Exercise objective
Copied exactly and without pictures, the lines from the beginning of the entries through the one that holds "PÓS-GRADUAÇÃO EM ROTULAGEM" should form the entire reply.

[Given information — start]

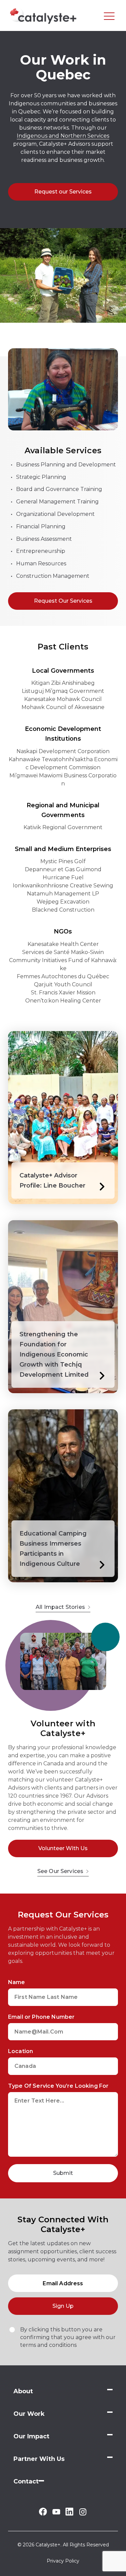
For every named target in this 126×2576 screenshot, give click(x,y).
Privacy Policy (63, 2561)
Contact (26, 2481)
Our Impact (31, 2436)
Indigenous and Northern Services (63, 136)
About (23, 2391)
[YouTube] (56, 2512)
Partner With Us (39, 2459)
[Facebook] (43, 2514)
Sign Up (63, 2306)
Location (20, 2051)
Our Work (29, 2414)
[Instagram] (83, 2514)
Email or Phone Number (41, 2017)
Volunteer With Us (63, 1848)
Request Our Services (63, 601)
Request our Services (63, 191)
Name (16, 1982)
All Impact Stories (60, 1607)
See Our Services (60, 1871)
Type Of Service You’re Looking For (58, 2086)
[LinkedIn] (69, 2514)
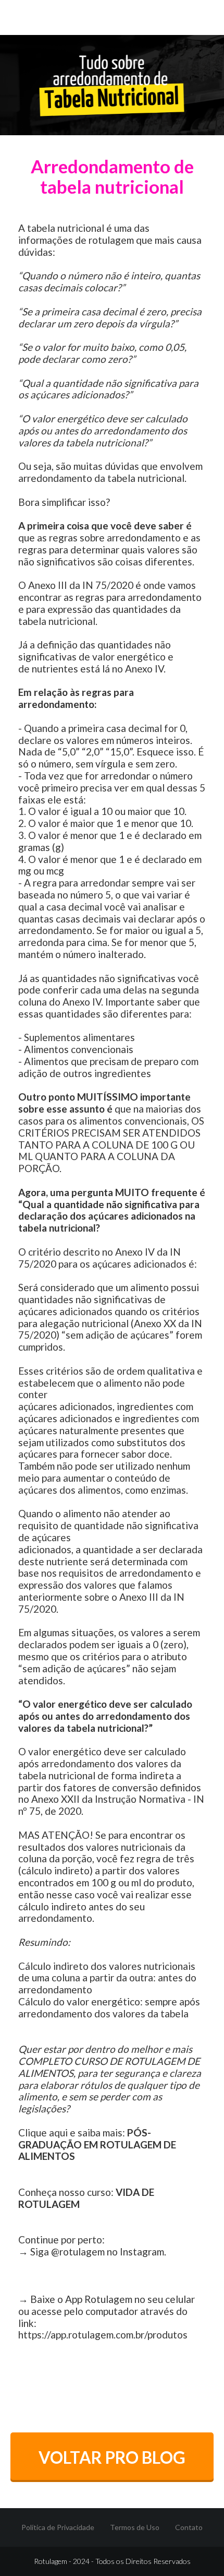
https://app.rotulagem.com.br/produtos (103, 2335)
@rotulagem (78, 2252)
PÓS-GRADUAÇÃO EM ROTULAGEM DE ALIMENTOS (97, 2144)
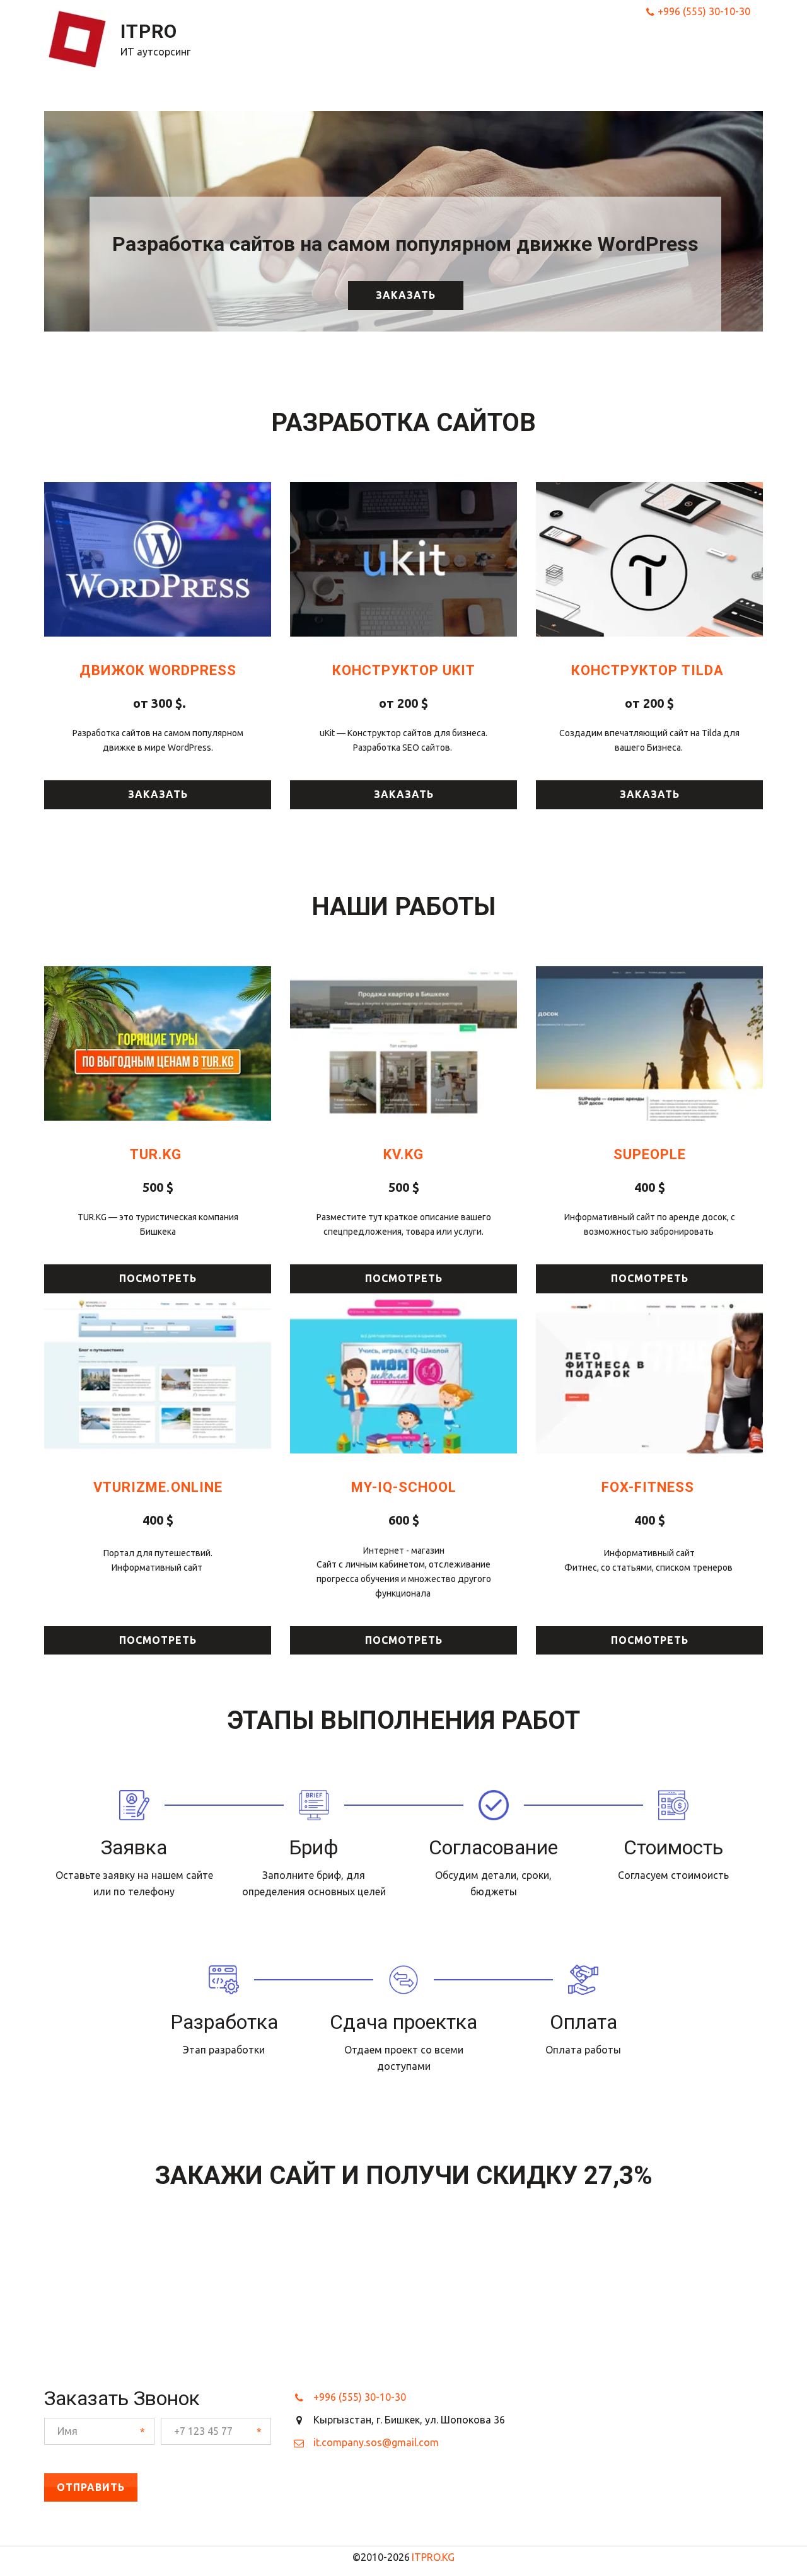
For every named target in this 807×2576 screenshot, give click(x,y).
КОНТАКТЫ (683, 51)
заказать (406, 295)
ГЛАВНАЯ (414, 51)
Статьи (619, 51)
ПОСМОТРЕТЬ (404, 1278)
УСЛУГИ (473, 51)
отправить (91, 2487)
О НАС (569, 51)
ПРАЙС (523, 51)
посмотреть (158, 1278)
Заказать (158, 794)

[Given information — finish]

Solution to this task
For every named target in this 126×2576 screenshot, give click(x,y).
Privacy Policy (63, 2561)
Contact (26, 2481)
Our Impact (31, 2436)
Indigenous and Northern Services (63, 136)
About (23, 2391)
[YouTube] (56, 2512)
Partner With Us (39, 2459)
[Facebook] (43, 2514)
Sign Up (63, 2306)
Location (20, 2051)
Our Work (29, 2414)
[Instagram] (83, 2514)
Email or Phone Number (41, 2017)
Volunteer With Us (63, 1848)
Request Our Services (63, 601)
Request our Services (63, 191)
Name (16, 1982)
All Impact Stories (60, 1607)
See Our Services (60, 1871)
Type Of Service You’re Looking For (58, 2086)
[LinkedIn] (69, 2514)
https://app.rotulagem.com.br/produtos (103, 2335)
@rotulagem (78, 2252)
PÓS-GRADUAÇÃO EM ROTULAGEM DE ALIMENTOS (97, 2144)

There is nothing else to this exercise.